Example of text snippet that emphasizes the query terms
That "small" component of a search engine is executed, at least, for each result on the first page every query processed. That snippet is built from much larger texts found in webpages and you still get it all in milliseconds. That must be really fast...

This post will give you algorithms to build that snippets in a clever way, giving to the end-user a relevant part of the original text found in webpages/documents and doing that fast.

Problem Definition:

Suppose that you have two inputs: the user query and one text. Also you have one constraint: The limit of characters to show. Your task is select the most relevant parts of the original text (giving the user query terms and one constraint of the snippet length) to show to the user. "Most relevant" can be defined in different ways depending on your audience, which documents you are indexing and others things I can't imagine right now... But one thing that we can assume is that people may expect snippets that include some terms she/he used in query time. So, I'll break the problem in two parts:
  • First, select the minimum text window from the original text that includes ALL query terms (I'll call that as MINWINDOW algorithm).
  • Second, select the most relevant parts from that window, subject to the length constraint. (I'll call that as CUT algorithm).
Breaking that in two parts helps to abstract the concept of "most relevant" and left that to be solved further, also, it helps we use different strategies on the second part (what depends on many factors stated before). In that post I'll give you one strategy, but I'm planning a second post to give you other.

The MINWINDOW Algorithm:

Suppose you have a search engine API that returns a list of positions on the original text that marks  where each query term has matched. For example, suppose the text below:
"Lorem ipsum dolor sit amet, consectetur adipiscing elit. Cras id erat massa. Ullamcorper Lorem Sed ipsum massa risus massa sed id Lorem, ullamcorper nec sollicitudin id, congue sed tortor. Phasellus sed enim leo. Nullam vehicula varius faucibus. Vestibulum augue mi, adipiscing ac sagittis ut amet."
And the query: lorem sed massa.

Your API may return something like that:

token (lorem) found at positions: {0, 89, 130}
token (sed) found at positions: {95, 123, 177, 199}
token (massa) found at positions: {70, 105, 117}

ps.: In the final of this post you can download a simple API I designed to validate the algorithms, which is based on the inverted indices. If you want a professional API that do that and it is also free, you may consider Apache Lucene/Solr. Both Lucene and Solr have mechanisms to retrieve highlighted snippets, check it out at Solr Highlighting documentation, in special, hl.snippets and hl.fragsize. Also, If you want to get an idea of how inverted indices API can be implemented in a scalable way, you may consider this link "Batman e a Escalabilidade" (in Portuguese).

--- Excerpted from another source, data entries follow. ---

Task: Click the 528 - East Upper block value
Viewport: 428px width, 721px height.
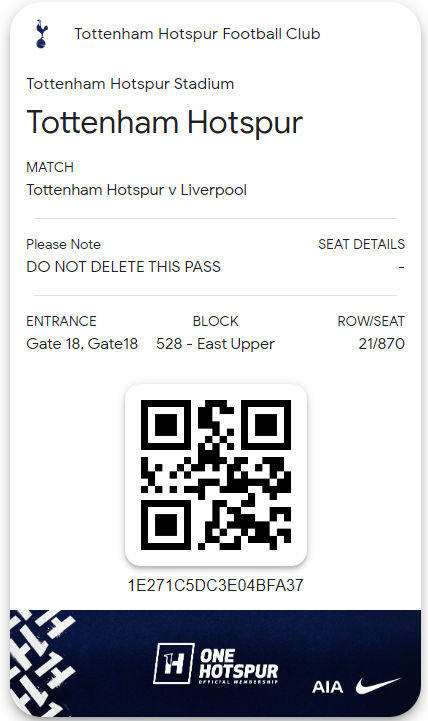Action: tap(215, 344)
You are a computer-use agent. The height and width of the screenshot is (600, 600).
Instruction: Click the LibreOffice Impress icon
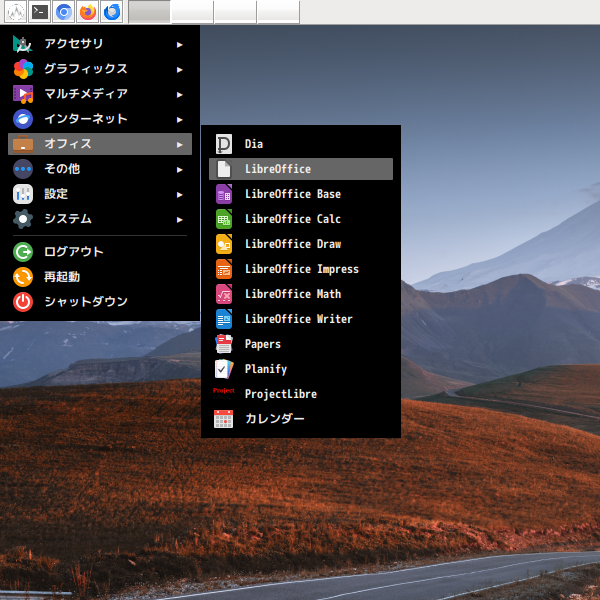point(224,269)
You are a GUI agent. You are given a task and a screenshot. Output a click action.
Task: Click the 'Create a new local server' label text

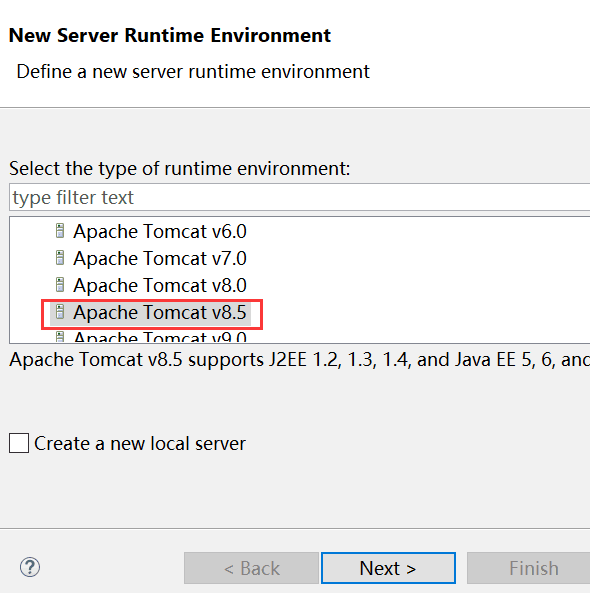tap(140, 443)
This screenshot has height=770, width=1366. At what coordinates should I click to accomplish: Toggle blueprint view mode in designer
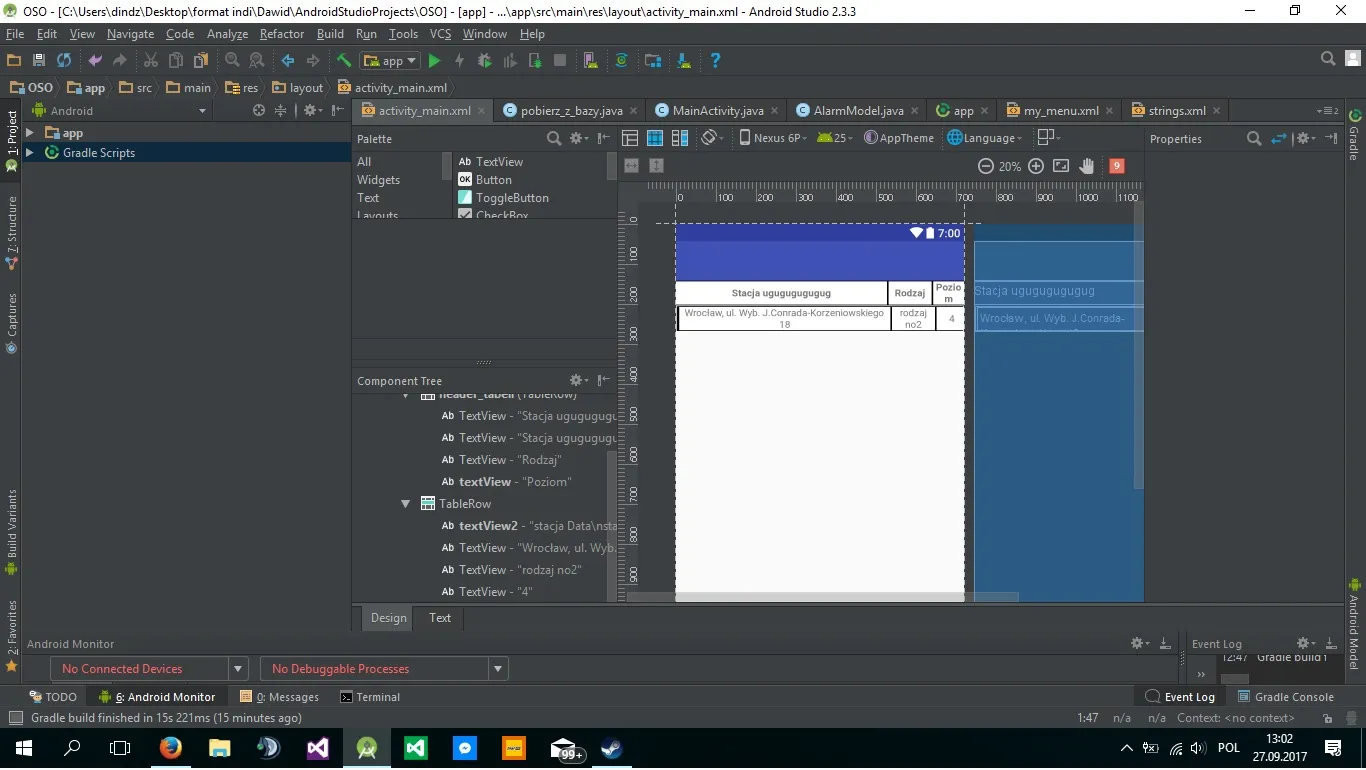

Consider the positions lists as an input of the MINWINDOW algorithm. In the case above:

List 1 = { 0, 89, 130 };
List 2 = { 95, 123, 177, 199 };
List 3 = { 70, 105, 117 }.

The problem can be stated as: select one element from each list so that the difference between the minimum and the maximum of the selected elements is minimized.

If you are not worrying about the minimization, then you may get several solutions, for instance:
  1. "Lorem ipsum dolor sit amet, consectetur adipiscing elit. Cras id erat massa. Ullamcorper Lorem Sed".  (At positions 0, 95 and 70)
  2. "massa. Ullamcorper Lorem Sed". (At positions 89, 95 and 70)
  3. "Lorem Sed ipsum massa". (At positions 89, 95 and 105)
  4. "massa sed id Lorem". (At positions 130, 123 and 117)

The fourth snippet is the minimum window that includes all query terms, so the solution of MINWINDOW algorithm.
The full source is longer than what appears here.